What LAMP-Based Gallery Software Would You Use?
Zanguinar asks: "I've been a Gallery user for years now. I have a ton of photos, organized by albums, mainly just for use by my family and close friends. However, some of my friends have begun using Flickr. I can't say I blame them, since it's got a great design, and I love the tagging concept. However, I'm not eager to store my photos on somebody else's server, and don't want to pay for the privilege, especially since I already run my own web server. The problem is, I can't find any Flickr-like software to run on my home LAMP setup. All I want is to be able to tag my photos like Flickr and be able to display them by tag, tag intersection, date, and other such fields. Is there an OSS that is doing this?"
danbooru it's ruby on rails, and kind of a pain to setup, but it's quite nice once it's running.
http://jeffreyharrell.com/projects/juxtaphoto/
JuxtaPhoto
JuxtaPhoto is an easy PHP photo album that lets you share and organize images on your website. The features include tagged "smart albums", EXIF information, batch uploads, automatic photo sizing, chronological sorting of photos, slideshows, and easy to modify templates.
Demo:
http://photos.jeffreyharrell.com/
G2 has a keywords module that sounds a lot like what you want to do.
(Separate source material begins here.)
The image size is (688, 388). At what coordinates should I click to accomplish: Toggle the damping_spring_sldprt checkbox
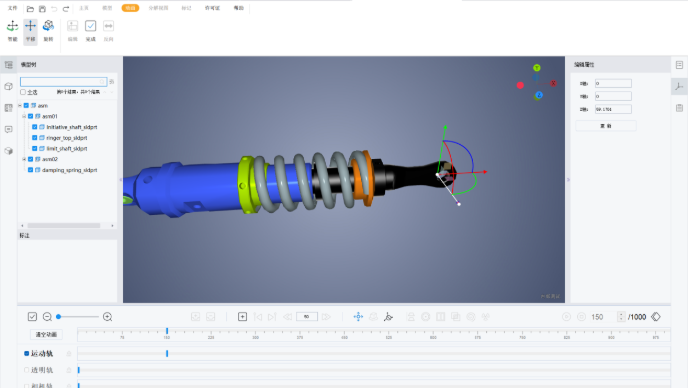click(x=30, y=170)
If not, there's the tags module. If you want Gallery to look more like Flickr, just theme it.
Money for nothing, pix for free
http://www.1014.org/code/blorpscript/
One of Justin Frankel's (from Winamp) works. Not as structured as Flikr, but is also more flexible.
Singapore or Coppermine?
http://www.sgal.org/
http://coppermine-gallery.net/
More like WAPP and not exactly LAMP, but I wrote my own gallery in Perl. Runs on Win2003, Apache, PostgreSQL, and Perl 5.8.8, but should work fine on BSD or, if you must, Linux.
The first version just made the thumbnails with ImageMagick for images in specified folders and spewed out a table with the thumbnails and links. It didn't even use the database. Now you add an album through an admin page and at this point the script adds the album and individual images to the DB, then it makes the thumbnails with PerlMagick. The user accessible part just fetches the rows and prints them out in individual divs, which are then nicely arranged in CSS. Ta-da!
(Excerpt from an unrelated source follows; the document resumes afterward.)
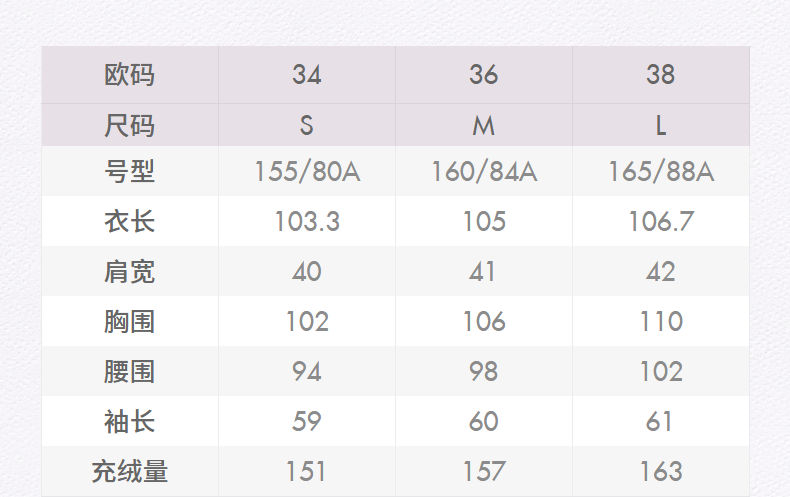This screenshot has height=497, width=790.
Task: Select the 160/84A cell
Action: [x=484, y=172]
The whole thing is less than 200 lines including a good deal of comments (or maybe just commented-out code). Had fun writing it, would do it again. A+++.
In Linux, digikam has the capability to do this -- there's an "Sync Gallery" plugin that claims to keep your library in sync with a Gallery install, presumably including the tags and other metadata. However, I've not tried it personally (though I have used digikam extensively to do other things).
Nice-looking project, but did you notice your demo galleries are full of comment spam?